Passage to read =
★ ★ ★ ★
THE closest reference to 200 I've ever read was 180-185...BUT....BUT...BUT THAT was for setting the pitch in softwoods (species group NOT JANKA scale). I just got through building AND running a load through my home built sterilizer only. This is JUST to STERILIZE/KILL the bugs with some AD'd pieces along with parts and pieces of found stumps and roots for displays and decor.



crookedkut said:


> I am not doubting the heat theory at all. My question is why wouldn't a shipping container work if I treated it on the inside just like I would do to a wooden built kiln. The vents, fans and solar panels would still be there. You could probably buy a small shipping container cheaper that what you could pay to build a kiln dryer.
> 
> Sent from my SAMSUNG-SM-G891A using Tapatalk


Crookedkut, YES a shipping container can be used OR a refrigerated (insulated) trailer (as semi). Nyle has kits for this.
I personally use a shed building that are built from the cutouts of insulated metal doors. ....so I have roughly 1 3/4" of urethane sandwiched between steel....RODENT PROOF. NOT the prettiest BUT very functional!!!! The ones in my area are up to 12' wide and 6' to 30' long. I have 3....2 for drying/sterilizing and 1 for safe storage of rodent free area. I just run weatherstripping around the doors and cover the vents.
★ ★ ★ ★
Dataset extract =
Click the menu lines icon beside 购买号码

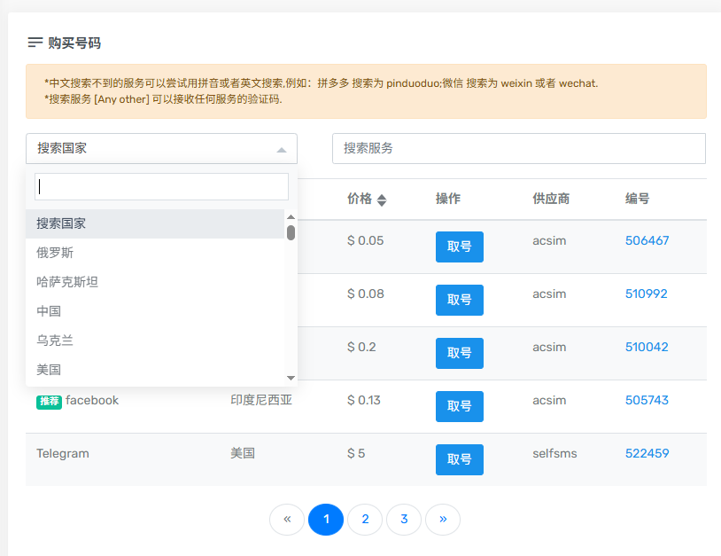(35, 43)
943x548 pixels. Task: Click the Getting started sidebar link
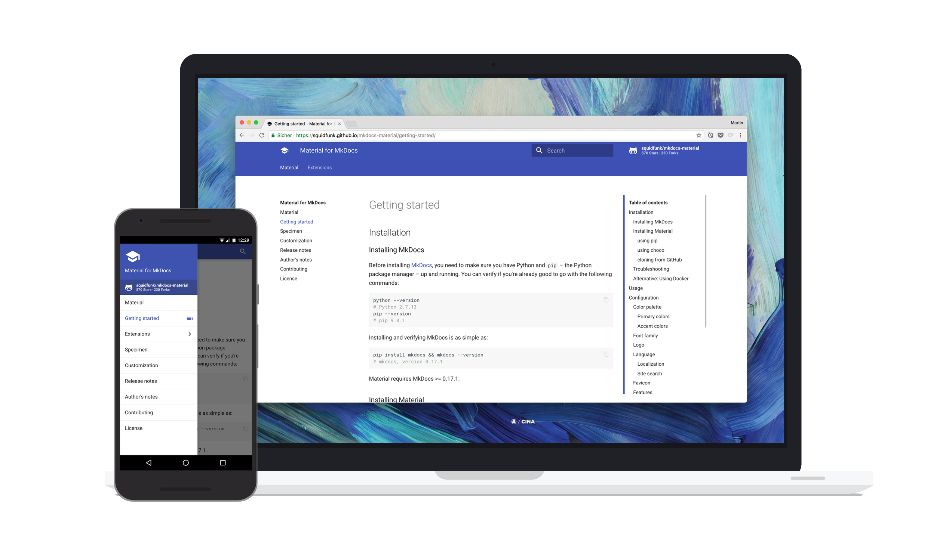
★ ★ ★ ★
Task goal = Pick up the kiln-drying thread after its last sentence and continue it. The lines play no part here.

Response to this exercise =
Sorry no pics unless you research my old threads re" kiln". I also set mine up a little different and use under/updraft heating to gain the most efficiency of my heat source....hot air rises.

Sorry for not posting sooner, I've been trying to scan the posts/threads BUT NO response time prepping for this show AND work full time also.

Blessings and take time to research a lot of documents....research the writers also.....DON'T take all you read as facts BUT when you have consistant statements start digging deeper in those. I AIN'T doing your leg work, BUT I will help you on your basis fundementals.


----------



## crookedkut (Jan 28, 2018)

I just got another idea. I have a lot (I mean a lot) of brick just stacked in my back yard. I have the mortar mix and rebar. All would need is the concrete for the foundation and I could have the outer was complete. I am now thinking of starting it out of that. Then I would insulate the inside and place the fans and the vents.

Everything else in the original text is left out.